(Photo courtesy of Joumana Haddad)
I always enjoy reading Joumana Haddad‘s articles. This one’s hilarious yet so true.
Lebanese people do not queue. This aversion to waiting patiently for their turn in anything, at any given time and place, is so common, so “natural” and innate, that you’d think it’s written somewhere in their genes: The Swedish are blond. The Chinese have slanted eyes. And the Lebanese don’t, won’t, can’t queue. It is a (para)scientific fact.

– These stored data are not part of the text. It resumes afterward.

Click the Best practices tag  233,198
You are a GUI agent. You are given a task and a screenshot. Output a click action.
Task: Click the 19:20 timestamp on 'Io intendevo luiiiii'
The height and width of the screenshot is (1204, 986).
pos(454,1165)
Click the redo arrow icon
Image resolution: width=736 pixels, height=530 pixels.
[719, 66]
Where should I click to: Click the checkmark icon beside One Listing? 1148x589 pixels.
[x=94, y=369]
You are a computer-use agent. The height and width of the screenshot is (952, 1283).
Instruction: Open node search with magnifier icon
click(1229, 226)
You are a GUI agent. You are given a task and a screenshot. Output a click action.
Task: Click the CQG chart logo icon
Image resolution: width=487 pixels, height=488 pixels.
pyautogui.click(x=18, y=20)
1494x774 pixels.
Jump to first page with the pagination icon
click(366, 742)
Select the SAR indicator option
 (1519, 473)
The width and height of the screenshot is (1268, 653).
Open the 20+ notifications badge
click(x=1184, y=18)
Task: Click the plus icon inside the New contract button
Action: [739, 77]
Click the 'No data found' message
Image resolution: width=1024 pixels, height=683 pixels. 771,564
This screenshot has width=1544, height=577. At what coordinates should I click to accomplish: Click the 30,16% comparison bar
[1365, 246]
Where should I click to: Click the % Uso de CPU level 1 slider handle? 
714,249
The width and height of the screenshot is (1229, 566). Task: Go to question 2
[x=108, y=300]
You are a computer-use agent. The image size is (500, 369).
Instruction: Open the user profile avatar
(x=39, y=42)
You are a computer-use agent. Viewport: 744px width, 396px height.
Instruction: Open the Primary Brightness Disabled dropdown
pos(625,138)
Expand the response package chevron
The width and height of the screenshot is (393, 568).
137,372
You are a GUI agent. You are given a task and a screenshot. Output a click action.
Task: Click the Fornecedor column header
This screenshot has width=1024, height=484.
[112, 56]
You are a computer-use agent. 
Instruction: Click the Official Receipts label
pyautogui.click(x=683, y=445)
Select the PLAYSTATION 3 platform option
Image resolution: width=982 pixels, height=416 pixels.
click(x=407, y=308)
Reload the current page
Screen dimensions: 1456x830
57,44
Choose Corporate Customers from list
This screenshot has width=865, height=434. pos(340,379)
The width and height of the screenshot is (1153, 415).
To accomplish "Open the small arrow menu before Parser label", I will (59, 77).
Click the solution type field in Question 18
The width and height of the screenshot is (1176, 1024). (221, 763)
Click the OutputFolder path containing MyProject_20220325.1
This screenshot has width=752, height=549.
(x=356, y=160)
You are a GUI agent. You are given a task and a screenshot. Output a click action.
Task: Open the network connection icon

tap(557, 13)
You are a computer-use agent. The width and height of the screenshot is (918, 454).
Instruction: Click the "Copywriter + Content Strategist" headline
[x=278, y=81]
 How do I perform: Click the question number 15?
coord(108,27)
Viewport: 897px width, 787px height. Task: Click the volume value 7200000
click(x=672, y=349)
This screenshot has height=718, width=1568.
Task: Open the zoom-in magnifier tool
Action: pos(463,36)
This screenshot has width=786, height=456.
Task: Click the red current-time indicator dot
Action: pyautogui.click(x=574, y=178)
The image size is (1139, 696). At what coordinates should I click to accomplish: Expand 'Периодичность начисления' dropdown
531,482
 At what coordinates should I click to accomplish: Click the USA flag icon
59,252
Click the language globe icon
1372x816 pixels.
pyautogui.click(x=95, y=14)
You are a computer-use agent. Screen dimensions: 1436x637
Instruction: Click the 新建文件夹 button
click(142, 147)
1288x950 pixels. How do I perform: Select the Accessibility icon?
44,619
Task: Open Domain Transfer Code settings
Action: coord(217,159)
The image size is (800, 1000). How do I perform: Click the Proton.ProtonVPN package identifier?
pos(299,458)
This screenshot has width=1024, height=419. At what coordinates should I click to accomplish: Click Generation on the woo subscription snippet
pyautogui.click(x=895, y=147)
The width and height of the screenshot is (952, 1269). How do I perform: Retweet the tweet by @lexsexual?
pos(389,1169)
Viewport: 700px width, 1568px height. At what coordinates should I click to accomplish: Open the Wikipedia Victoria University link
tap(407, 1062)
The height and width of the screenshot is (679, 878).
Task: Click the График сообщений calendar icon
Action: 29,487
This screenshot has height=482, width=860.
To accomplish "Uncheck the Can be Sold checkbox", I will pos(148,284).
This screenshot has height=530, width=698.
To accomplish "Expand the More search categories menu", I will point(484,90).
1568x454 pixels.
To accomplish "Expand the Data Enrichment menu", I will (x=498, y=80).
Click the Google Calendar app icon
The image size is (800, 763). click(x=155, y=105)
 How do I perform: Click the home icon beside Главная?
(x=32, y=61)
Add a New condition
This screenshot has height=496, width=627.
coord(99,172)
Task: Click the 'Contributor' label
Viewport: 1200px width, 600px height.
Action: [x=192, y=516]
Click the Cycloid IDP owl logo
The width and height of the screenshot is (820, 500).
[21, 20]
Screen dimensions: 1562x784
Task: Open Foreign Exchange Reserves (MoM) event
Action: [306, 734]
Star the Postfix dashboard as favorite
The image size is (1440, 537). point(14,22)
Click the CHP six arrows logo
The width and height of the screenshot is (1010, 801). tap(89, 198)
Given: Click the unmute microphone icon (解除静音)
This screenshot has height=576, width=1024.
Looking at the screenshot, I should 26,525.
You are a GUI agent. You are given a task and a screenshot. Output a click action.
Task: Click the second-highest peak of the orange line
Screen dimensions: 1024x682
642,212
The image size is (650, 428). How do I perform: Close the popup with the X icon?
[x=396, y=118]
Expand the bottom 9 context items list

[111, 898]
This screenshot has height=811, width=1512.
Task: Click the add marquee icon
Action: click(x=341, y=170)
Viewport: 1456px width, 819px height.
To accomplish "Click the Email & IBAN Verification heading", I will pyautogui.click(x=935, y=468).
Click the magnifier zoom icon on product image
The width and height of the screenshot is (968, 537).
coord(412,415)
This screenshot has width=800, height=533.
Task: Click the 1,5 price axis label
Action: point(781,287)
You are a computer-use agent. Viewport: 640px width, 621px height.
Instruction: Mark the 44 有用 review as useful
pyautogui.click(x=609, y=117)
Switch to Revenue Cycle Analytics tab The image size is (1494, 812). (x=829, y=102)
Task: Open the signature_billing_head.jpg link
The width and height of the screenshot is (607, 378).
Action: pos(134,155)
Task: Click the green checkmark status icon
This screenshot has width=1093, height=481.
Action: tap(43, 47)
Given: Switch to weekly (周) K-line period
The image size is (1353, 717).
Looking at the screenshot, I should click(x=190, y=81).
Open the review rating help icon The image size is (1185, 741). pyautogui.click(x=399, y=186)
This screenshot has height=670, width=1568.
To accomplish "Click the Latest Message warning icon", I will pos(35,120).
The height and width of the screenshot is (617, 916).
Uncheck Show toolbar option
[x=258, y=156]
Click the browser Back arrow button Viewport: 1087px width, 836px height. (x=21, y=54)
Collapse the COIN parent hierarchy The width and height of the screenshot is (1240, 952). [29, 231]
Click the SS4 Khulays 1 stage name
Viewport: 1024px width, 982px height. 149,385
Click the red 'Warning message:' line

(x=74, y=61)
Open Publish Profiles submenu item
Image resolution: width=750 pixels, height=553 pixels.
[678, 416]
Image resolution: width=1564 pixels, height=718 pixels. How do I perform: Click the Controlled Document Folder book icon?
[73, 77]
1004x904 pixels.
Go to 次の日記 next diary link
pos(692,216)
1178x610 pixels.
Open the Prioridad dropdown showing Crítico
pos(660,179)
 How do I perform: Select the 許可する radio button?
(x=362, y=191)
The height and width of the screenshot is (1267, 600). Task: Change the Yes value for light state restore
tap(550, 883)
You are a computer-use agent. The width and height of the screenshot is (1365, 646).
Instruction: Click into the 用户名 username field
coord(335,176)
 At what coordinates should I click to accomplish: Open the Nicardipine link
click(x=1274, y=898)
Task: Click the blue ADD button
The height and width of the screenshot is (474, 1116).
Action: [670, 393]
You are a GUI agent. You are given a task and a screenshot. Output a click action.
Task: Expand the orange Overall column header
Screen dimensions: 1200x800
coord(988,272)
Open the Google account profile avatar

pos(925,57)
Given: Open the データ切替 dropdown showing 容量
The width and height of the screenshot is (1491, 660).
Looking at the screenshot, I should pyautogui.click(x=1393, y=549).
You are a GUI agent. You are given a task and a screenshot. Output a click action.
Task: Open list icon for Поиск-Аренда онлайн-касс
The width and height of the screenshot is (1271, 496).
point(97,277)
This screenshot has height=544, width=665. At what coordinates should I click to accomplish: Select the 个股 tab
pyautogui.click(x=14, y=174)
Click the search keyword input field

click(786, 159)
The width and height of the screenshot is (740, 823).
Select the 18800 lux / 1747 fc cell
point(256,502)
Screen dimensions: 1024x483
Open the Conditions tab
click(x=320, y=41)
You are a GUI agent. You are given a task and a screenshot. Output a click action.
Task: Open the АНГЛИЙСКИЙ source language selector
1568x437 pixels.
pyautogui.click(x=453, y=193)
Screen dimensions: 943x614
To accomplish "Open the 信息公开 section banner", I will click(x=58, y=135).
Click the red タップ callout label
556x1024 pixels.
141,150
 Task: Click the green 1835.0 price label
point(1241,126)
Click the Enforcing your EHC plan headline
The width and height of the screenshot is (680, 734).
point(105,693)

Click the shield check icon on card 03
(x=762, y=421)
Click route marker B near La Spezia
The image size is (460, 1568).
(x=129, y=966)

Every single day, I experience first-hand encounters with this phenomenon. Take yesterday for example. I was waiting in line for my turn at a payment desk in one of Beirut’s malls, and a guy suddenly appeared from nowhere, and headed directly to the cashier, completely ignoring my presence and that of three other women in front of me. Maybe we were invisible, because the stud didn’t even look our way. What’s worse is that the three ladies standing ahead in line were going to let him get away with it. But I wasn’t. I couldn’t. I wouldn’t: That’s the kind of things that are written in my genes. As soon as he stretched out his hand with the bill and credit card, I stepped forward and asked him to wait in line like the rest of us. He gave me one of those “you talkin’ to me?” looks, so I gave him the “you’re an asshole” look. When the cashier agreed with me, the de Niro aficionado had to surrender and go to the end of the line mumbling something about “crazy people.” What can I say? Guilty as charged.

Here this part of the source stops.